Small grey bugs hanging on your walls or ceiling? How to get rid of Bagworms & Casebearers

 

 

 

What are they?

Have you noticed small greyish to white colored bugs hanging on your walls or ceiling? Or maybe it looks like some kind of egg sac? What you are likely seeing is a cocoon-like case, with an insect hidden inside. The common name for these creatures is a Plaster Bagworm, however, it is more etymologically accurate to refer to them as Household Case Bearers (Phereoeca uterella). Dust Worms are another common name for these creatures. The long oval-shaped little case or “bag” that is most commonly found in homes and garages are the cocoon created by the larval or caterpillar stage of a moth.

Despite ultimately transforming into a moth, it is not typical to have significant numbers of moths visibly flying about the house. If this is the case, it is more likely you may have an infestation of Indian Meal Moths.

 

Why are they in my house?

Like people, insects have basic needs such as food and shelter, that must be met in order to survive. For Plaster Bagworms and Household Casebearer, those needs are VERY basic. Their diet consists of old spider webs, dead insects, and even human hair. Part of the reason these insects are found stuck to walls and ceilings is that they have climbed up there to be closer to the cobwebs they feed on. It doesn’t take much to satisfy a hungry Plaster Bagworm.
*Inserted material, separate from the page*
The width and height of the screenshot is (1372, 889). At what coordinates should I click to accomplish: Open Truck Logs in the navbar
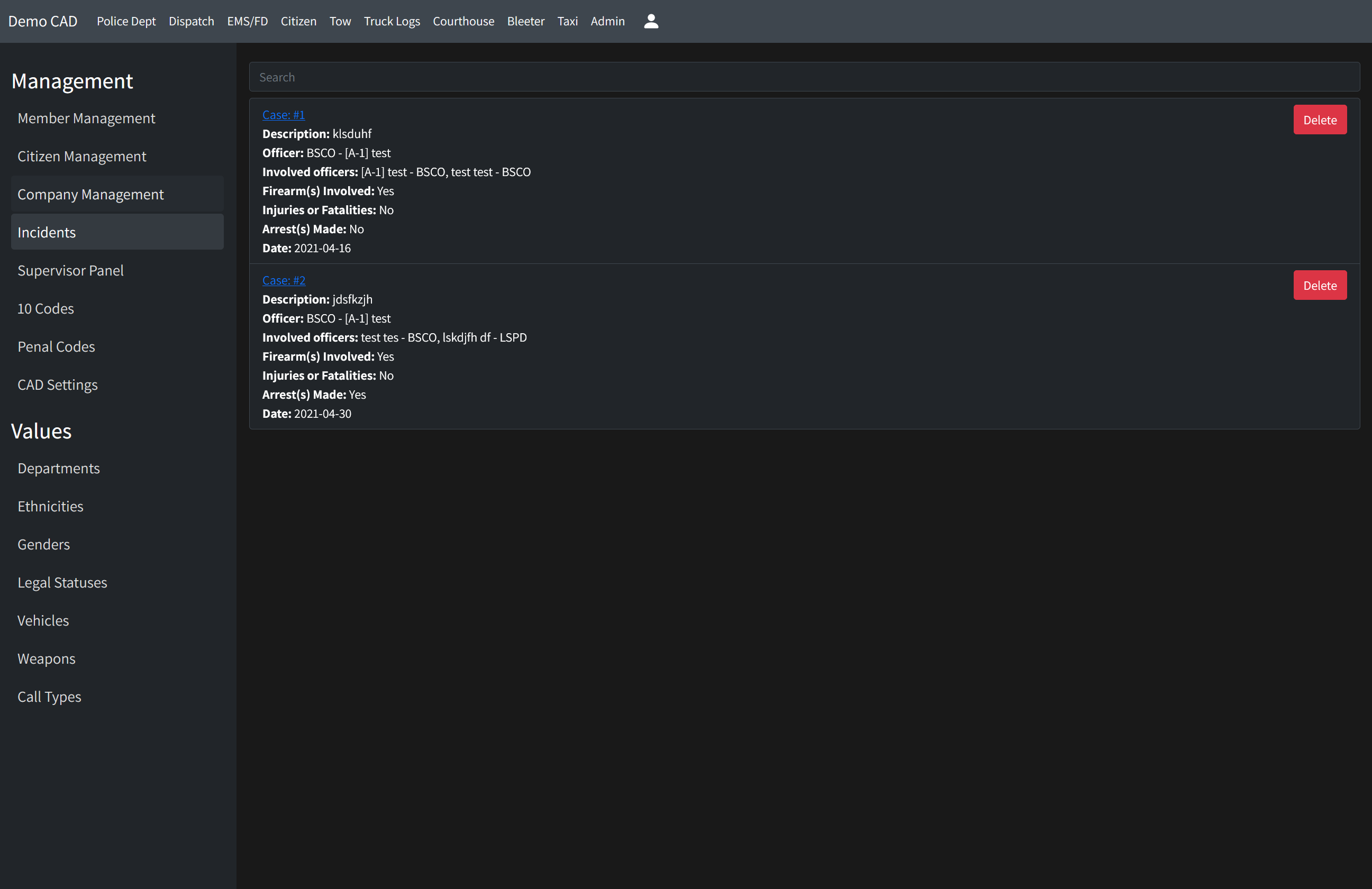pyautogui.click(x=392, y=21)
Household Casebearers and Plaster Bagworms are common throughout the Southeastern United States. Thriving in warm and humid climates, they are a particular nuisance in Florida where their population in and around homes can become quite high if some mitigating measures aren’t taken.

It's very common to find Plaster Bagworms and Household Casebearers attached to the exterior stucco, vinyl or wood siding of homes as well.

Bagworms and Casebearers will eat wool, but they will not eat cotton or nylon.

 

 

 

What can be done about them?

Thorough Cleaning

Because both their diet and the material used to create their cocoon is basically tiny bits of organic material, thorough and consistent cleaning can remove both the food and shelter they need to survive and result in a decreased population. This, however, can be a bit difficult in areas such as garages, carports, patio, and lanai areas. Nevertheless, sweeping down cobwebs, and blowing out accumulated debris in garages and porches will help prevent a thriving Casebearer population.

Reduce Outside Lighting

Another good tip for preventing Plaster Bagworms is to reduce outside lighting. Ultimately, these little creatures are moths. Moths are notoriously attracted to porch lights. If moths are attached by a light left on in the garage, or a security light on the side of the house, you are attracting them to your home. It is ultimately these adult female moths that will lay the eggs that eventually turn into the annoying little egg sac-like creature stuck to your ceiling.

Keep Temps & Humidity Moderate

Obviously, there is little that can be done in this regard in outside areas. There is a reason, though, that they have the name HOUSEHOLD Casebearer. They are certainly capable of surviving inside homes. Another reason why you’ll find these weird little bugs in these areas is that they, like all insects, prefer warmth and humidity. Plaster Bagworm populations will be higher in homes where the inside temperature is kept above 80 degrees. If, like many Floridians, your home is only occupied part of the year, be sure to keep your A/C running even when you are away. Click here for tips on things you can do for free that will prevent pest problems.

Vacuuming

Often homeowners will sweep down the caterpillar cases along with any cobwebs nearby. While this can be somewhat helpful, it is limited in its effectiveness in two way.

1) The moth’s larvae are well protected inside their cocoon.

2) The material they consume, spiderwebs and the remains of dead insects caught in them, simply end up on the floor, still easily available for the Plaster Bagworm to eat.

By vacuuming, whether, with a household vacuum or a shop-vac, both the bagworm itself and the material it eats are effectively removed from the premises. Remember to empty the contents of the vacuum into a garbage bag and take the bag out of the house, or you may just end up with a bunch of well-fed moths living in your vacuum.